Inhibition of Escherichia coli division by protein X

Abstract

We propose that protein X provides the connection between damage to Escherichia coli DNA and inhibition of septation and cell division. This connection is needed to guarantee that each new bacterium receives a complete DNA copy. We present several new experiments here which demonstrate that the degree to which septation is inhibited following damage to DNA is correlated with the amount of protein X that is produced. Rifampin selectively blocks protein X production. This drug was shown to allow cells whose DNA had been damaged by nalidixic acid to resume septation. Several mutants formed septa-less filaments and also produced protein X at 42 degrees C; rifampin both inhibited their production of protein X and permitted them to form septa and divide. Essentially complementary results were obtained with a dnaA mutant which at 42 degrees C stopped making DNA, did not produce protein X, and continued to divide; added bleomycin degraded DNA, induced protein X, and inhibited septation.
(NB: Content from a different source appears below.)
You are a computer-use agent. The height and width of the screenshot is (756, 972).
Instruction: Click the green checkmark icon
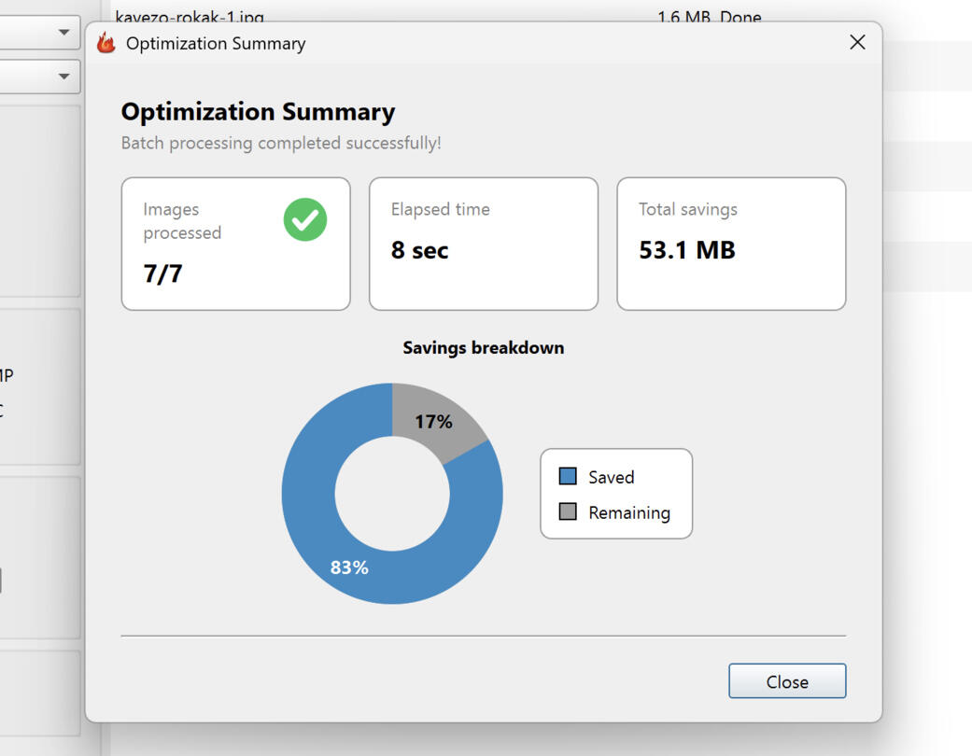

These results, as well as previous observations, are all consistent with the proposal that protein X is produced as a consequence of DNA damage and is an inhibitor of septation. We suggest that septation could require binding of a single-stranded region of DNA to a septum site in the membrane. Protein X could block this binding by combining with the DNA. This control could provide an emergency mechanism in addition to the usually proposed coordination in which completion of DNA synthesis creates a positive effector for a terminal step of septation. Or it could be the sole coordinating mechanism, even under unperturbed growth conditions.